Exposure to DEHP did not affect the abundance of 5-methylcytosine in the genomes of FHM larvae. DEHP and other phthalates have previously been found to alter genomic methylation patterns in mammalian studies, causing heritable changes that can be detected in offspring of the exposed animals (Kang and Lee 2005; Wu et al. 2010). However, a limitation is that the DNA methylation assay only tested for a global shift in methylcytosine content and does not detect changes at specific loci. Thus, epigenetic changes may still occur without affecting the overall level of methylcytosine (i.e., increase in one promoter with a concurrent decrease in another). This is important as studies show that the estrogen receptor alpha gene in cancer cells shows decreased methylation in the promoter of the gene following dibutyl phthalate and butyl benzyl phthalate treatments (Kang and Lee 2005). Methylation changes in promoter regions of several developmentally important genes (e.g., steroid hormone receptors and IGF1; Martinez-Arguelles et al. 2009; Rajesh and Balasubramanian 2014) may still be a significant mechanism underlying adverse effects of DEHP to aquatic organisms. As there were no detectable changes in 5-methylcytosine levels in the FHM genome, global methylation status in FHM larvae may not be a sensitive approach and a more precise assay (e.g., bisulfite sequencing) will better determine whether DEHP affects specific loci in FHMs.

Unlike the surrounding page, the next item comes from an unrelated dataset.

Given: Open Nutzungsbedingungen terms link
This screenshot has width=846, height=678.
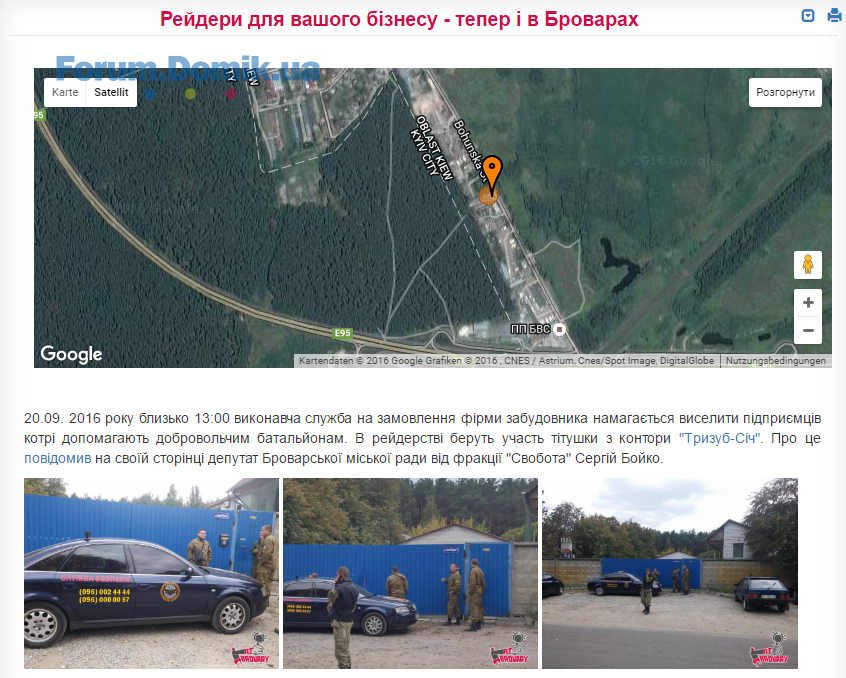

The global level of 5-methylcytosine observed in FHM was between 1.4 and 1.5 %, which is less at this stage of larval development than that observed in the close relative D. rerio at a comparable stage (~2 %; Fang et al. 2013). Other fish have been shown to have higher levels of cytosine methylation, for example, adult three-spined stickleback (Gasterosteus aculeatus) have 6–8 % of cytosine residues methylated (Aniagu et al. 2008), while adult rare minnow (G. rarus) range from 1 to 3 % (Liu et al. 2014). It is possible that differences in expression patterns between orthologous genes of related species may be regulated in part by this epigenetic variation.

Conclusions

In conclusion, this study is the first to describe the expression patterns of the DNA methyltransferase genes, as well as to measure cytosine methylation in vivo in FHM. This study provides new insight into the roles of the dnmt isoforms during FHM development (e.g., those perhaps more involved in de novo methylation versus maintenance methylation). Further studies should examine the expression of the dnmt genes in more detail prior to 24 hpf, to better define their role in genomic methylation reprogramming. In addition, these data suggest that DEHP at environmentally relevant concentrations may not have significant effects on developing FHM in the short term (i.e., not acutely toxic). However, as other studies in fish suggest, chronic exposures to DEHP may still adversely affect growth and survival.